Il pronto rifugio offerto dal sempre sveglio Massimo Gramellini alla libertà d’espressione vale bene a mostrare lo stato del tutto artificiale di una certa odierna contrapposizione di sistema tra fascismo e “antifascismo”, sotto la quale si nasconde in realtà un unico e omogeneo allineamento sostanziale alle politiche di guerra del sistema atlantico e alla sua concezione imperiale dei rapporti internazionali.
Massimo Gramellini, ossia il sicario della complessità su mandato atlantista e accanito guerrafondaio, ma solerte “antifascista”. Si capisce.
Che cos’è l’antifascismo oggi? Se restiamo empirici e descrittivi, guardando a coloro che si professano antifascisti dovremmo dire che è uno strano condominio in coabitazione con quelle forze che hanno fatto a pezzi la Costituzione antifascista, scardinandone l’impianto lavorista e sociale. Queste forze sono ben liete di definirsi antifasciste, anzi hanno sempre l’antifascismo sulla bocca. È proprio nascondendosi sotto le false insegne della democrazia e del progressismo e abbracciando un antifascismo nominalistico che hanno potuto, negli ultimi decenni, portare in profondità l’attacco alla Costituzione del ‘48.
In Italia il cosiddetto centro-sinistra si è dedicato al compito di distruggere la Costituzione con straordinaria abnegazione, portando avanti e traducendo politiche neoliberiste, antisociali e anti-popolari. Bisognerebbe sempre tornare con molta attenzione a un intellettuale come Luciano Gallino e alle sue acute analisi sugli “effetti fascistizzanti del neoliberismo”.
Così l’antifascismo della sinistra di sistema è, per eccellenza, l’”antifascismo” di quanti più si sono adoperati per distruggere la Costituzione antifascista.

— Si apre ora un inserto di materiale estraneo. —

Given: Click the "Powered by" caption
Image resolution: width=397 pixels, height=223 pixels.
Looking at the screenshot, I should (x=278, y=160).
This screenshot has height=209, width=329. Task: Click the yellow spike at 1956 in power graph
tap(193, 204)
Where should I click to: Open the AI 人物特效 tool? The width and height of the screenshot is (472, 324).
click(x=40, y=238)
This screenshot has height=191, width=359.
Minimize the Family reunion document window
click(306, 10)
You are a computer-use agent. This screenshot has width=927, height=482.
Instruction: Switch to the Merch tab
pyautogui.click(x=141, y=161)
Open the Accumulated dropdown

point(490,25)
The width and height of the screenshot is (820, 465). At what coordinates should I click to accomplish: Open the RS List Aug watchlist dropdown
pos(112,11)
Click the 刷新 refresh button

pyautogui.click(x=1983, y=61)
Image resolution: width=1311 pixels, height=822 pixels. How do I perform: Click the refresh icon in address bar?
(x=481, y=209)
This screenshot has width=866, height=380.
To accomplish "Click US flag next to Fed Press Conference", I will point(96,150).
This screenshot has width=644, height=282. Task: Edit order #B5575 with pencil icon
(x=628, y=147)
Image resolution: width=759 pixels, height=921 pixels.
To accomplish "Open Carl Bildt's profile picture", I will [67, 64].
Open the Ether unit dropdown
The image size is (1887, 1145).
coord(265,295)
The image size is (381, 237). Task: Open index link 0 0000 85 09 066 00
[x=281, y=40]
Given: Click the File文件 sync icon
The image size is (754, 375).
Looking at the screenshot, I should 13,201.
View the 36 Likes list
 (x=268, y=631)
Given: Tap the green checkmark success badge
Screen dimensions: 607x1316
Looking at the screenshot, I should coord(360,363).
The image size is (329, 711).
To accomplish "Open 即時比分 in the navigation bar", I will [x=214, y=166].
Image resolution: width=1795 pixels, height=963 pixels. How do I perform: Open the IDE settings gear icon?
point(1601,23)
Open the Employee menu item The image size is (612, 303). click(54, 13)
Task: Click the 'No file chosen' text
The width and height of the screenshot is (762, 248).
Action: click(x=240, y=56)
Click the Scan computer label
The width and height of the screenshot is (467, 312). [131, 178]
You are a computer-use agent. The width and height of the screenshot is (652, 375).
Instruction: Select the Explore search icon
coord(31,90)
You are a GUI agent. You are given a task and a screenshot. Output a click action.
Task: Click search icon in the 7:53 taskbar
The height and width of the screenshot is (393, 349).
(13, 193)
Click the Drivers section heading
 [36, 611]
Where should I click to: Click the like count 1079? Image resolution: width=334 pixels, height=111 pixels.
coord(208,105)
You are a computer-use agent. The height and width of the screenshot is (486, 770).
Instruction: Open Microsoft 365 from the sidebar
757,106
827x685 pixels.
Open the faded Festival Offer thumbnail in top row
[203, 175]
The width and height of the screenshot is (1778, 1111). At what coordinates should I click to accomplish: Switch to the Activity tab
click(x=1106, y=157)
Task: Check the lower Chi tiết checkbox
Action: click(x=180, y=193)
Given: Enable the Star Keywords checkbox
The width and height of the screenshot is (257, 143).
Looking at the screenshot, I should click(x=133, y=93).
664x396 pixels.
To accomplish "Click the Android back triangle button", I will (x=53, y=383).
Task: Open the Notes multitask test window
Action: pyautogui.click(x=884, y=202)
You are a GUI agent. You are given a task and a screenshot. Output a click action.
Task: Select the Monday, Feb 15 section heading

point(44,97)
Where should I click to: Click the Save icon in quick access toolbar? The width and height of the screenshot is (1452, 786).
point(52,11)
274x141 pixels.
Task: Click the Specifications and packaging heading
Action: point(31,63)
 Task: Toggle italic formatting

Difendere la Costituzione oggi, e dunque essere antifascisti, significa difendere la Costituzione del ‘48 fondata sul Lavoro e sulla sovranità popolare contro l’intero arco ideologico e politico di quelli che l’hanno massacrata; e tra questi abbondano quanti si definiscono, molto volentieri e con profitto, antifascisti ma hanno negato e cercato di annientare l’idea di comunità e l’essenza stessa del compromesso sociale sul quale è nata e si è fondata la nostra Costituzione.
In questo quadro, il caso Scurati rischia di essere solo l’ennesima occasione per tenere in piedi una falsa contrapposizione, tutta artificiale e di facciata, tra fascisti e “antifascisti” (le virgolette sono d’obbligo per loro) tutti parimenti atlantisti e ultra-liberisti fascistizzanti.